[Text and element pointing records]

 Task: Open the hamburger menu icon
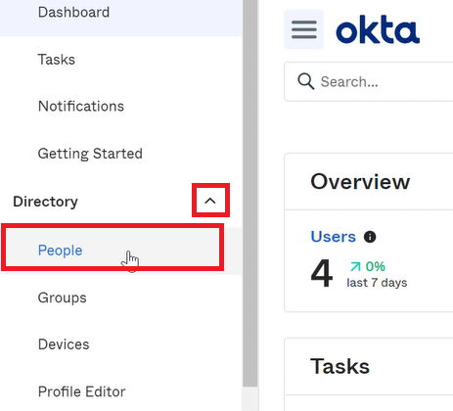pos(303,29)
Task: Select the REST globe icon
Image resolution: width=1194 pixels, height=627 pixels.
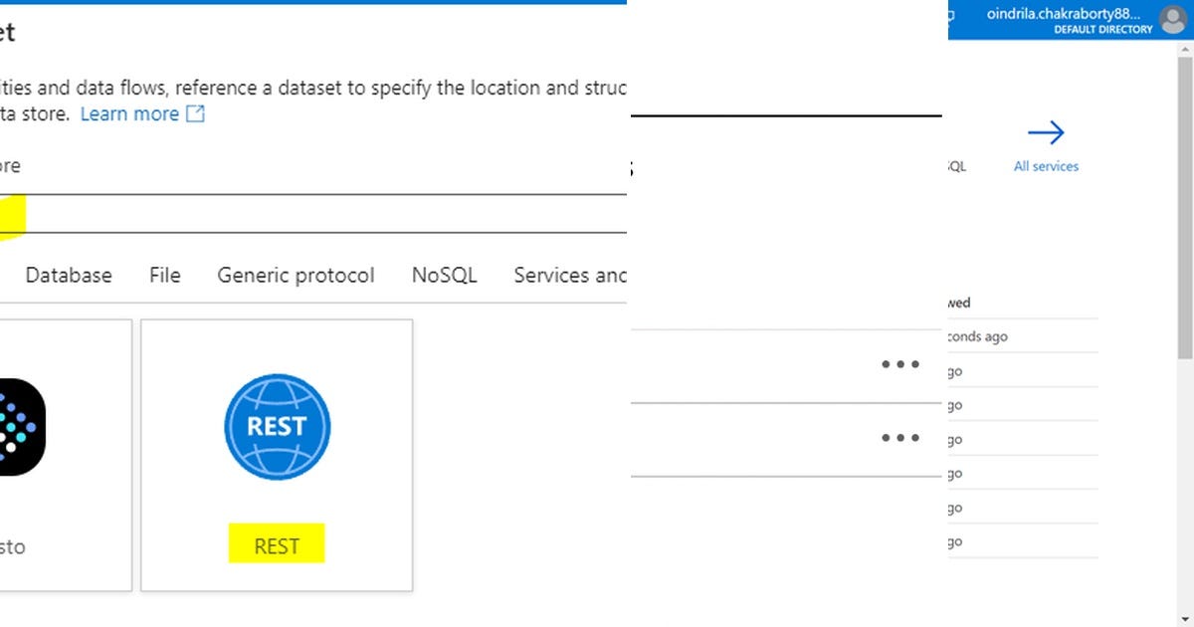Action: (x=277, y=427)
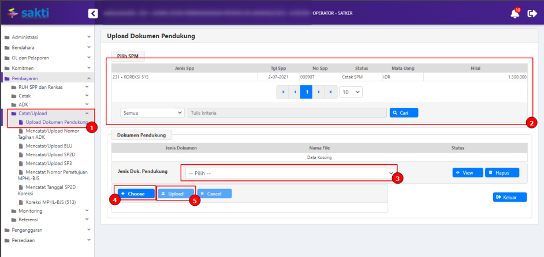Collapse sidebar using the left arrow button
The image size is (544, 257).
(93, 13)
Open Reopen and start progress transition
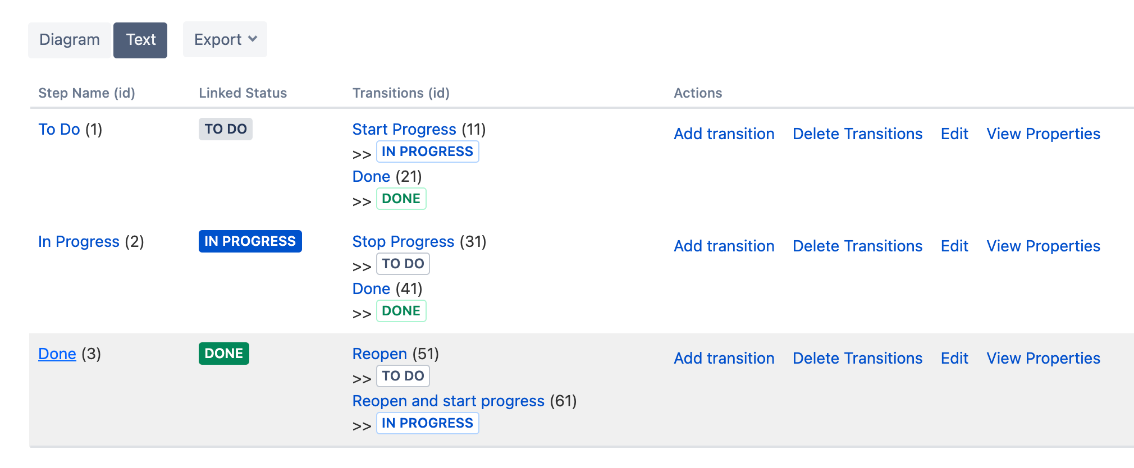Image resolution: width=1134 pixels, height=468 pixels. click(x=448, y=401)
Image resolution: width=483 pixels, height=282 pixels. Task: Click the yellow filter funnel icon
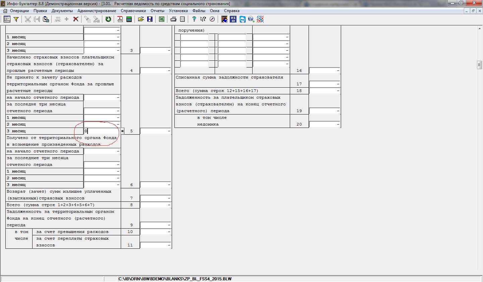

CHALLENGE:
Quote every line of the records above word for word, leaving the pictures out.

FINISHED EXERCISE:
 Task: Open the hamburger menu icon
pos(303,29)
Task: Select the REST globe icon
Image resolution: width=1194 pixels, height=627 pixels.
Action: (x=277, y=427)
Collapse sidebar using the left arrow button
The image size is (544, 257).
(93, 13)
Open Reopen and start progress transition
Image resolution: width=1134 pixels, height=468 pixels. click(x=448, y=401)
Image resolution: width=483 pixels, height=282 pixels. Task: Click the yellow filter funnel icon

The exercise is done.